The original question is Here(In polar decomposition(A=RU) decomposition, How to extend Isometry into whole complex Euclidean space)
But I make brief conditions that we need.
Let $X$ is complex Euclidean space and $A$ is linear mapping of $X$
Conditions
i) $A$ is not invertible,
ii) $AA^*=R^2$ where $AA^*$, $R$ is both nonnegative self-adjoint mapping
iii) $\parallel Rx\parallel = \parallel A^*x\parallel$ for any $x\in X$
iv) If $Rx=Ry$, $A^*x=A^*y$
For any $u$ in the range of $R$, $u=Rx$, we can define $Vu$ as $A^*x$
By upper condition, $V$ is isometry mapping of $Range(R)$ to $Range(A^*)$
---Here, I can't extend $V$ to whole space, $X$
I tried with following steps.
For any $x\in X$, $x$ can be decomposed by $x=u+v$ where $u\in Range(R), (u,v)=0$
Let $u=Ra$ for some $a$.
Then, $\parallel Vx\parallel = \parallel A^*a+Vv\parallel$
To make $V$ as unitary $\parallel Vv\parallel$ should be $\parallel v\parallel$
Also, $Vv$ must orthogonal with $Range(A^*)$
But I can't how to define this $Vv$ so that we can make sure existence of mapping $V$ which is unitary.

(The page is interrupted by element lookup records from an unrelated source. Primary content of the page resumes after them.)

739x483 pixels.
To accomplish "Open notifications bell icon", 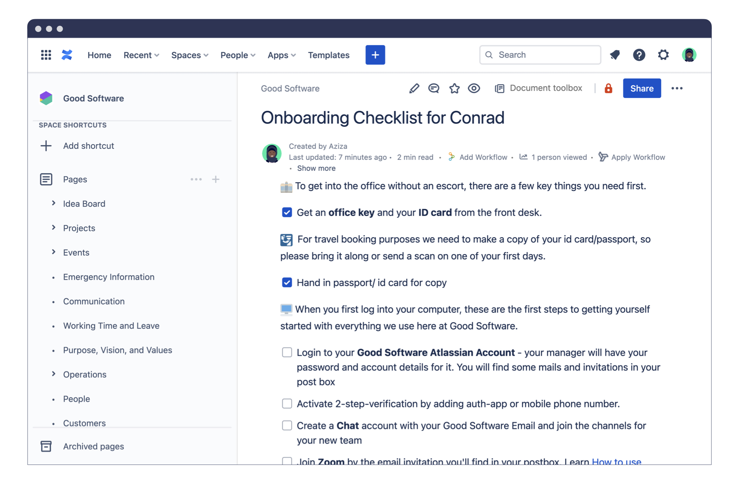I will tap(615, 55).
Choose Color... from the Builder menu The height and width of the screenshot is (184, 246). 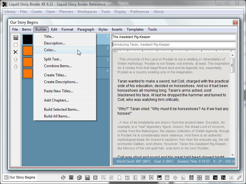[50, 50]
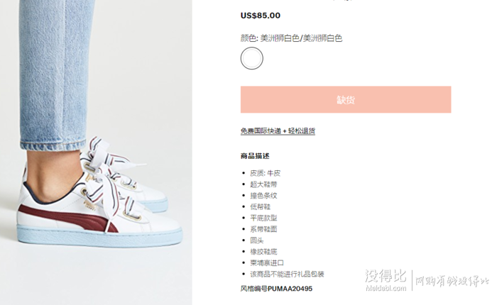Select the 橡胶鞋底 description line
The height and width of the screenshot is (305, 497).
point(263,252)
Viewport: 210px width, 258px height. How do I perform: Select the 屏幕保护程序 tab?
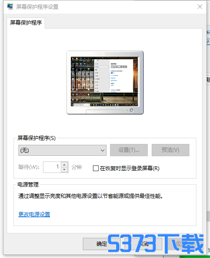tap(26, 23)
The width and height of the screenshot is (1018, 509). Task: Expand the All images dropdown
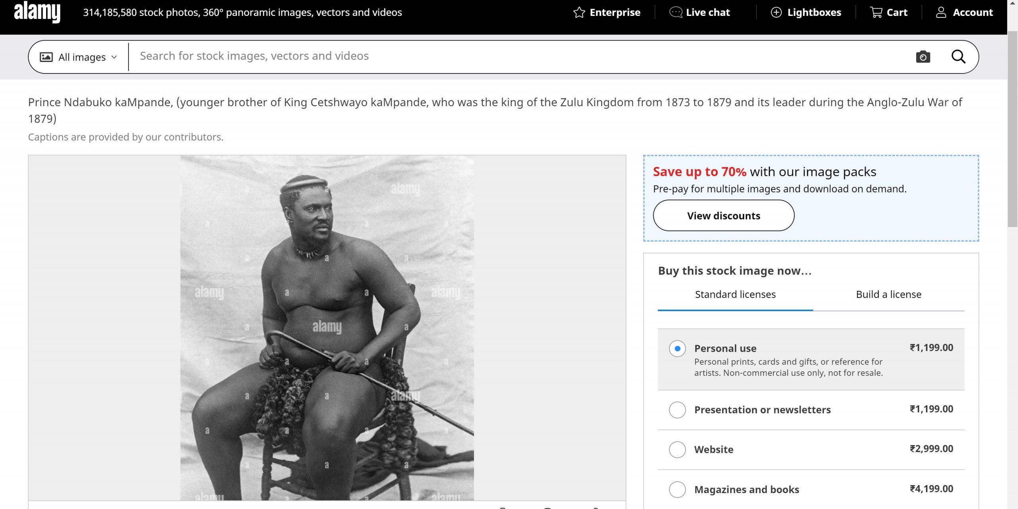[79, 57]
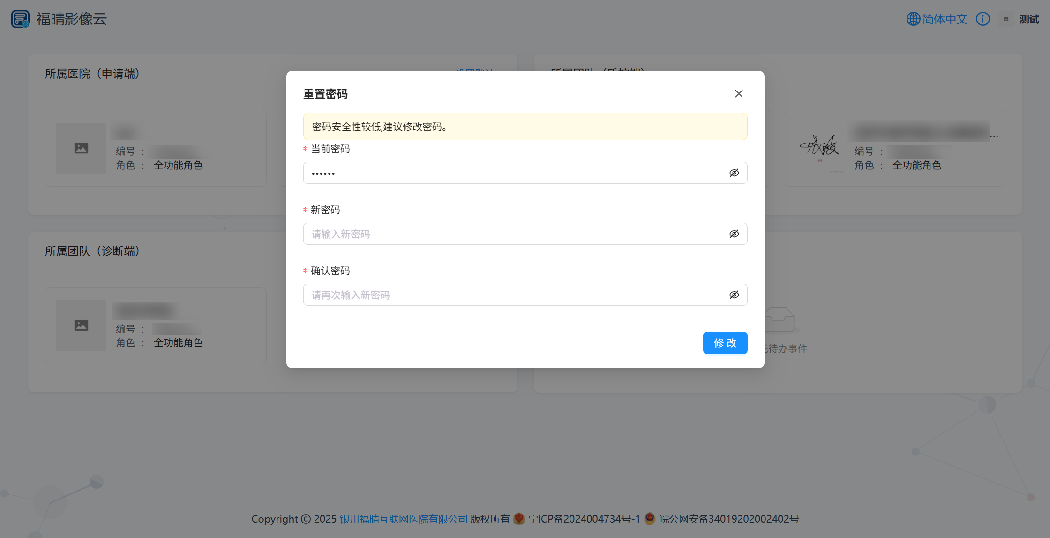The image size is (1050, 538).
Task: Click the 修改 button to submit
Action: (x=725, y=343)
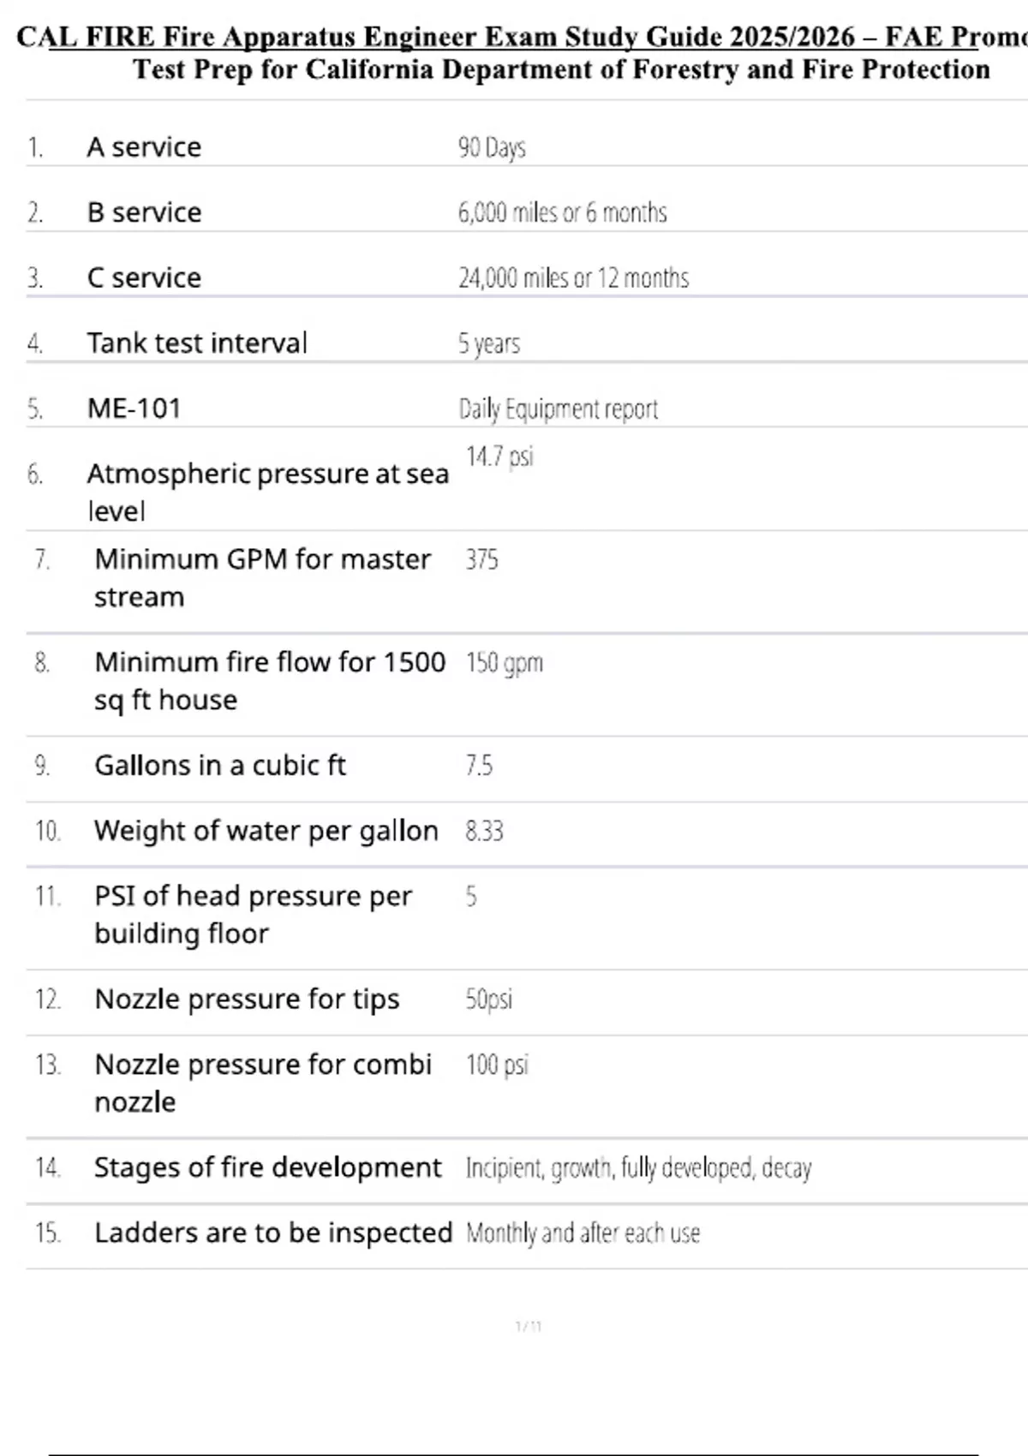This screenshot has width=1028, height=1456.
Task: Select the "C service" term
Action: 144,277
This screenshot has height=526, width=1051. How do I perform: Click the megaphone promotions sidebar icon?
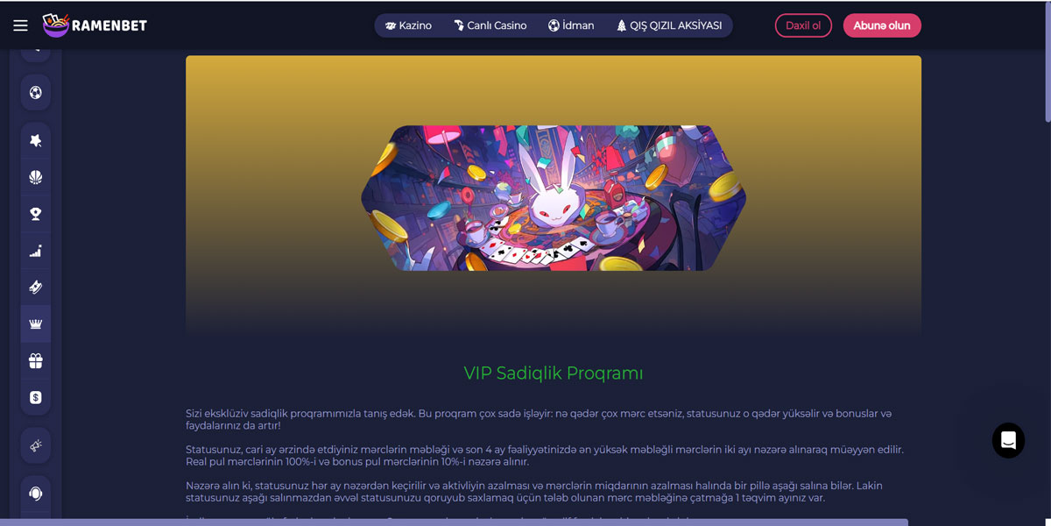pos(35,445)
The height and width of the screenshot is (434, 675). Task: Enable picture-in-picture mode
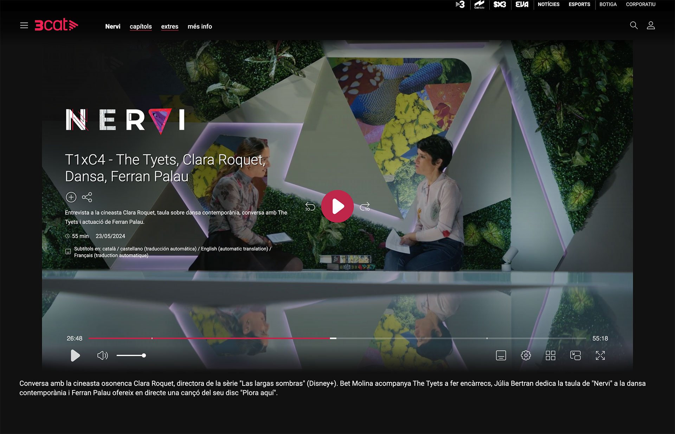575,356
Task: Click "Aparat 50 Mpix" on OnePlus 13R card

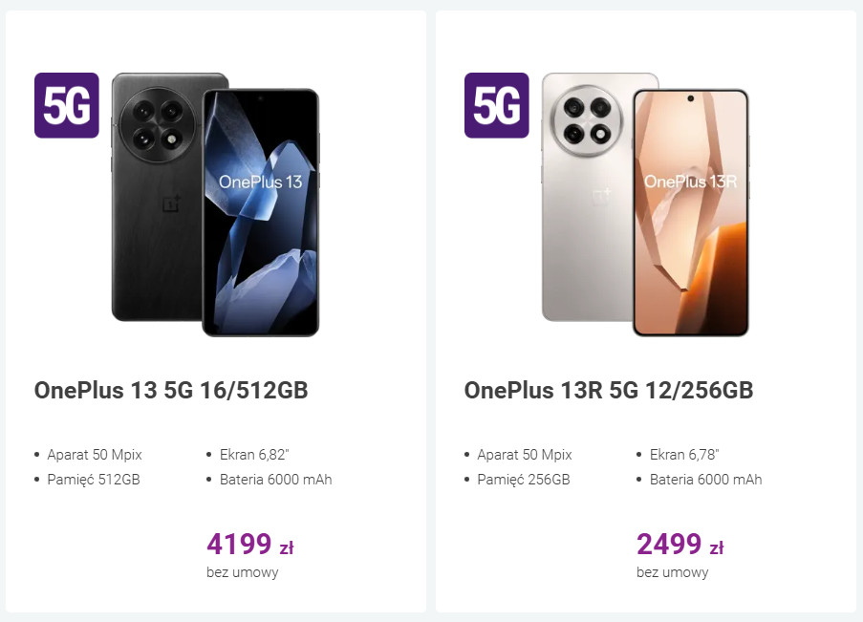Action: (x=525, y=455)
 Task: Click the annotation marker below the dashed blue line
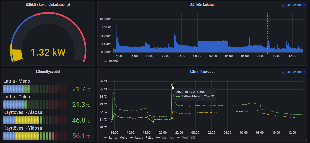tap(267, 53)
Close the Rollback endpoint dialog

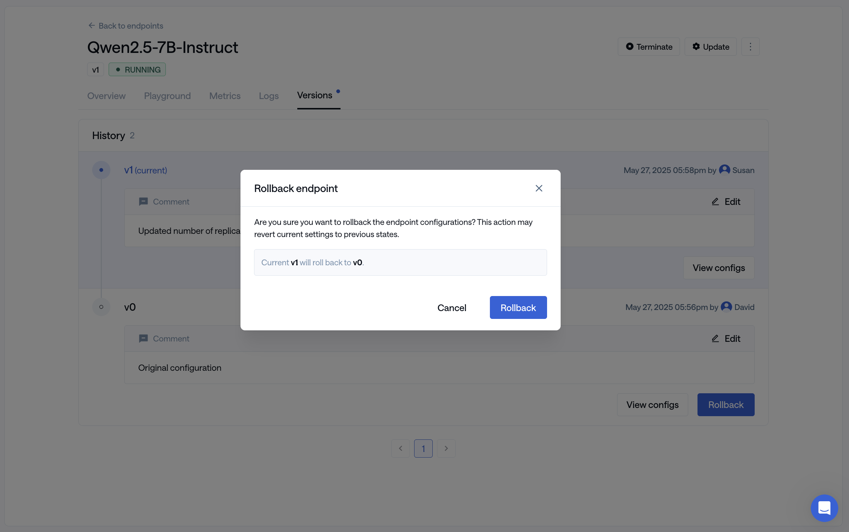[x=539, y=188]
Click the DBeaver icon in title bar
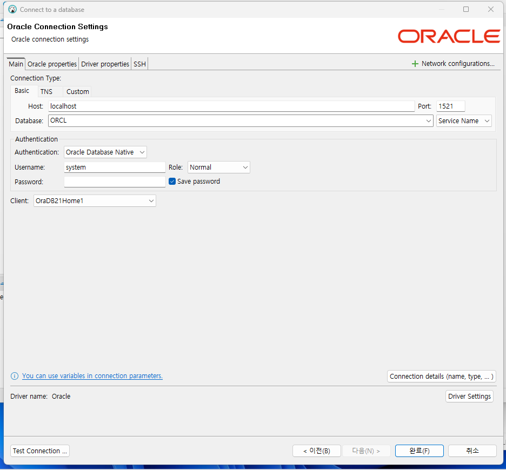Viewport: 506px width, 470px height. (x=12, y=9)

One has $\ker(R) = \ker(A^*)$, hence $ran(R) = ran(R^*) = \ker(R)^\perp = \ker(A^*)^\perp$. It follows that the space $E$ is the orthogonal direct sum \begin{equation} E = \ker(A^*)^\perp \perp \ker(A^*)=ran(R)\perp \ker(A^*) \end{equation} You already defined $V$ on $ran(R)$, it remains to define it on $\ker(A^*)$. As $V$ sends $ran(R)$ onto $ran(A^*)=\ker(A)^\perp$ and you want a unitary operator, you need to send $\ker(A^*)$ to $\ker(A)$. Take any linear isometry \begin{equation} \varphi: \ker(A^*)\to\ker(A) \end{equation} and define $V x = \varphi(x)$ for all $x\in\ker(A^*)$. This extension of $V$ should solve the problem.